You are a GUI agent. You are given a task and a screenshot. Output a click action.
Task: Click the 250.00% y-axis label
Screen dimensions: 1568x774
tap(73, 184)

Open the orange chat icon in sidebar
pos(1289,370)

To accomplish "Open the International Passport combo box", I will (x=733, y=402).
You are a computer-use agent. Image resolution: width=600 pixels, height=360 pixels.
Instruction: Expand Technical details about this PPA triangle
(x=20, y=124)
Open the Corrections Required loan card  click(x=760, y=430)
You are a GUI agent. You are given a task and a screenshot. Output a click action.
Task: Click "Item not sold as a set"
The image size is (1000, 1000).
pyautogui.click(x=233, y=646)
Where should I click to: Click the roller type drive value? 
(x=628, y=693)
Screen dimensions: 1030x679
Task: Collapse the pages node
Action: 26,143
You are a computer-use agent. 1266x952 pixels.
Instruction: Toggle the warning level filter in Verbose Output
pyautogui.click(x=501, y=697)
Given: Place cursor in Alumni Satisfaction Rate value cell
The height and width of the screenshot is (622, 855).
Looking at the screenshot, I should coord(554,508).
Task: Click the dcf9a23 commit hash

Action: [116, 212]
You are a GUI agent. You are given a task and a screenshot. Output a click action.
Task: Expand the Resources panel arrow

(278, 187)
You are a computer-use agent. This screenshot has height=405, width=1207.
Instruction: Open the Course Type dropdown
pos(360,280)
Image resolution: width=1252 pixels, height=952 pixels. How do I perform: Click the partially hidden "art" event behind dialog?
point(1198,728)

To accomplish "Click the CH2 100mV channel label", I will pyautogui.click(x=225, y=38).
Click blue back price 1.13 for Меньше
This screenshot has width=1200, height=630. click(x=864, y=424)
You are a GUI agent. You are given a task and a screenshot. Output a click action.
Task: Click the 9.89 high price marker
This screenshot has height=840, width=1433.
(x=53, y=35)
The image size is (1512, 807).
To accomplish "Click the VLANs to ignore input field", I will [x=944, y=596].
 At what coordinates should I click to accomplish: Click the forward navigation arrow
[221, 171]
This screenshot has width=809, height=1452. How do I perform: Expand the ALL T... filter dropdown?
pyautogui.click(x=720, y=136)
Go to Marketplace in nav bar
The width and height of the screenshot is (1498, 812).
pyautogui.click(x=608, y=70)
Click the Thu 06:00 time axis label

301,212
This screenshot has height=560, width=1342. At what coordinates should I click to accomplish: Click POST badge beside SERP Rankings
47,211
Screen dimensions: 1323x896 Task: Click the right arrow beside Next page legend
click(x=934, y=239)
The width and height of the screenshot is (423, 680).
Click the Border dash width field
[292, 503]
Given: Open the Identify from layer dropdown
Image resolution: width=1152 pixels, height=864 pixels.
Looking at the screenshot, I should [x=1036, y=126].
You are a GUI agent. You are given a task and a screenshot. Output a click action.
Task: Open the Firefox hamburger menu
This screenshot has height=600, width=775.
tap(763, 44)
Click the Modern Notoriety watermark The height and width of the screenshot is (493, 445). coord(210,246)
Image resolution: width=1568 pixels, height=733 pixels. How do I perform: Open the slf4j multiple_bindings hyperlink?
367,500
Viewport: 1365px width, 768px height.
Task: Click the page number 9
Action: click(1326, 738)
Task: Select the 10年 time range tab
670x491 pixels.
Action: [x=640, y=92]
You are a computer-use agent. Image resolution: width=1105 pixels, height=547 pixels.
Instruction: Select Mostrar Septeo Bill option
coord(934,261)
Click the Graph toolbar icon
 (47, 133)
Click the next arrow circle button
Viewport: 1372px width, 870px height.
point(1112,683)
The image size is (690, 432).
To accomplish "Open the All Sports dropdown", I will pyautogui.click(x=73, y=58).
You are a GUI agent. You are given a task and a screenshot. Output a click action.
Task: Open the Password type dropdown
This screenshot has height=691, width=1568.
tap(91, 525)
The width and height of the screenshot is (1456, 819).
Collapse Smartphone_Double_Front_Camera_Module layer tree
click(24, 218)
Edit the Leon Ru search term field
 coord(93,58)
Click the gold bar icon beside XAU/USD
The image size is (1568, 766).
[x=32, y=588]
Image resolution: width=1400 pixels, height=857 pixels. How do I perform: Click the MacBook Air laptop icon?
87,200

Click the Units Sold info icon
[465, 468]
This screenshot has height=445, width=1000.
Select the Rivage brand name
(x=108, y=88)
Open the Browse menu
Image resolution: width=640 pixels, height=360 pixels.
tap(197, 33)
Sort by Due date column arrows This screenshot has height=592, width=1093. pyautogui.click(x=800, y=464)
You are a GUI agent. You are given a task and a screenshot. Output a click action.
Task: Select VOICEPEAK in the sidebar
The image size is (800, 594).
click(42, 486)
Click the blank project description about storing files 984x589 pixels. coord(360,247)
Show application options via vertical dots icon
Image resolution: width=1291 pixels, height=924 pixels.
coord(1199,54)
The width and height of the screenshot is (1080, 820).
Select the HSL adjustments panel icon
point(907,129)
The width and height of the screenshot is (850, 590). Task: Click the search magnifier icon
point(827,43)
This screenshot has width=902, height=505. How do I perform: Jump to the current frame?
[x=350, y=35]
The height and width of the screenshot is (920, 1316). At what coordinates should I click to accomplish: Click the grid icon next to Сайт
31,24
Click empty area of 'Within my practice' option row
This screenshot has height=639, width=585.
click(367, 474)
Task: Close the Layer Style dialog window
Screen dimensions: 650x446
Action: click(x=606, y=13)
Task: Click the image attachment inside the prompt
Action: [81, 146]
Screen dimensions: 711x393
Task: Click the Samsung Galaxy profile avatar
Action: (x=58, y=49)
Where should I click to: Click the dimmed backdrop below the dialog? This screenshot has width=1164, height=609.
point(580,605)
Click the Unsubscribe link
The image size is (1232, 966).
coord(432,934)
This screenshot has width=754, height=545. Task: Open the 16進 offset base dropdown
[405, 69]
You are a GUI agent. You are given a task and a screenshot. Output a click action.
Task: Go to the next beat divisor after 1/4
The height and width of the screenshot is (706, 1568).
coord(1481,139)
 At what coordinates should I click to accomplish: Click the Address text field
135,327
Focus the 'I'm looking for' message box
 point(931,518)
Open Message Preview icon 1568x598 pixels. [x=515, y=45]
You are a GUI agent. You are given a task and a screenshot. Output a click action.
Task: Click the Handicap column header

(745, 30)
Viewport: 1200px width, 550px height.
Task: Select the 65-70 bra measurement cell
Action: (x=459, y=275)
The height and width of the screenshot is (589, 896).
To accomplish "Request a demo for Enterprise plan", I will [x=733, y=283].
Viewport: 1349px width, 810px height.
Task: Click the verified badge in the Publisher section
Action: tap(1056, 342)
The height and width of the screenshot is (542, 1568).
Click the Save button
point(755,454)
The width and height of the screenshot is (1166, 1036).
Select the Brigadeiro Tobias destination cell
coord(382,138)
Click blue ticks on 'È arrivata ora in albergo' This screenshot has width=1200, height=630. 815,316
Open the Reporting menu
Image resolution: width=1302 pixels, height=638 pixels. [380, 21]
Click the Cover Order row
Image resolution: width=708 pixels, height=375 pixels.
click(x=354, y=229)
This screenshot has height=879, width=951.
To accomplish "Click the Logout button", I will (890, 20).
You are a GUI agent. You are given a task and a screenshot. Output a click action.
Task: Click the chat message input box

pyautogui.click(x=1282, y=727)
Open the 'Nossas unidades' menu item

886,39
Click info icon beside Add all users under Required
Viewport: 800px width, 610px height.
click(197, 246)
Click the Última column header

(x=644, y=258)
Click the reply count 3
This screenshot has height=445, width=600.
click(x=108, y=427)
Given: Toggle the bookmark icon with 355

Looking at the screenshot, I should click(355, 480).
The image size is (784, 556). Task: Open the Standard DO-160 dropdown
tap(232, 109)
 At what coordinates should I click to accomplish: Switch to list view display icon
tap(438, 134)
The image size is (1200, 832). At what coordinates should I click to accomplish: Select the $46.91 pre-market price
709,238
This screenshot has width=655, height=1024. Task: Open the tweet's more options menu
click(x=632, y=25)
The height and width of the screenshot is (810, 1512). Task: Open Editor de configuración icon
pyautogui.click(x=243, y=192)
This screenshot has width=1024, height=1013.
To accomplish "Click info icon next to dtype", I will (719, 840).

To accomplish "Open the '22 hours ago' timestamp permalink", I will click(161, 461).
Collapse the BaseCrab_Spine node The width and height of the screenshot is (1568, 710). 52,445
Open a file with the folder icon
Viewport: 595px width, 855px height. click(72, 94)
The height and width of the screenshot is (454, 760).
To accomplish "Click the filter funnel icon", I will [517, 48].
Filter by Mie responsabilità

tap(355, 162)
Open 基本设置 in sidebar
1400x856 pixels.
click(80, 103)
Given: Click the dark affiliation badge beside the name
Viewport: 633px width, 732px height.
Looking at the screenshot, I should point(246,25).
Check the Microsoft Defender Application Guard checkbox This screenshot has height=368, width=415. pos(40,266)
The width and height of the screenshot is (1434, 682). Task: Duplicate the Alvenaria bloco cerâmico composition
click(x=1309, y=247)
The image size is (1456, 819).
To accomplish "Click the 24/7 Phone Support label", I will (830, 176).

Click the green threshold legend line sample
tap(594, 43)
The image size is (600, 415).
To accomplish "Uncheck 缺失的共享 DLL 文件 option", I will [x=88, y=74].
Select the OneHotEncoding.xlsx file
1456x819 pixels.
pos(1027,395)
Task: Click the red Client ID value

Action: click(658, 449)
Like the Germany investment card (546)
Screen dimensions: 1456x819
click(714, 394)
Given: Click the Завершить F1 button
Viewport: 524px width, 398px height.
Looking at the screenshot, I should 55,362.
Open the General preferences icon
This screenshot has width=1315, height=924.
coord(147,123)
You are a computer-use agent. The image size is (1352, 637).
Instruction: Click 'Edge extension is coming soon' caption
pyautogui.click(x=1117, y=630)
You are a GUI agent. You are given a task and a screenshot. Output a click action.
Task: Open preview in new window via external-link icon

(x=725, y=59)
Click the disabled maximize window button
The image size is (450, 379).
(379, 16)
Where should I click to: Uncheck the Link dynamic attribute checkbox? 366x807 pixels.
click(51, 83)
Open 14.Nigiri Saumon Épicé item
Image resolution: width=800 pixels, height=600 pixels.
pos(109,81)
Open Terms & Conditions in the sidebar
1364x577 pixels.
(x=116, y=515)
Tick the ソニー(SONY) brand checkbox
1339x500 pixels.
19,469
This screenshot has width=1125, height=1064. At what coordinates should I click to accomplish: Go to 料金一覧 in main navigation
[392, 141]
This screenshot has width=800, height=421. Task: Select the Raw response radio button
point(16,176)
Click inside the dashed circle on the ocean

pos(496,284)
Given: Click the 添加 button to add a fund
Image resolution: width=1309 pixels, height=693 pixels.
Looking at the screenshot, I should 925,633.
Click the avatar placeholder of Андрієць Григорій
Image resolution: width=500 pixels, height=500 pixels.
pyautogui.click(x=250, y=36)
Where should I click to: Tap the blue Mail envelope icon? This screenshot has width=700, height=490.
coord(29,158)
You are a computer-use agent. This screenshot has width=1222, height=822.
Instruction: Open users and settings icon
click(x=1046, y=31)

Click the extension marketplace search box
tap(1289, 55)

= = = =

__Exercise prompt__
Rewrite the stretch from "This screenshot has height=879, width=951." through "click(x=632, y=25)", changing "Logout" to "Sign Out" and leaving everything else the same.

__Problem solution__
This screenshot has height=879, width=951.
To accomplish "Click the Sign Out button", I will (890, 20).
You are a GUI agent. You are given a task and a screenshot. Output a click action.
Task: Click the chat message input box

pyautogui.click(x=1282, y=727)
Open the 'Nossas unidades' menu item

886,39
Click info icon beside Add all users under Required
Viewport: 800px width, 610px height.
click(197, 246)
Click the Última column header

(x=644, y=258)
Click the reply count 3
This screenshot has height=445, width=600.
click(x=108, y=427)
Given: Toggle the bookmark icon with 355

Looking at the screenshot, I should click(355, 480).
The image size is (784, 556). Task: Open the Standard DO-160 dropdown
tap(232, 109)
 At what coordinates should I click to accomplish: Switch to list view display icon
tap(438, 134)
The image size is (1200, 832). At what coordinates should I click to accomplish: Select the $46.91 pre-market price
709,238
This screenshot has width=655, height=1024. Task: Open the tweet's more options menu
click(x=632, y=25)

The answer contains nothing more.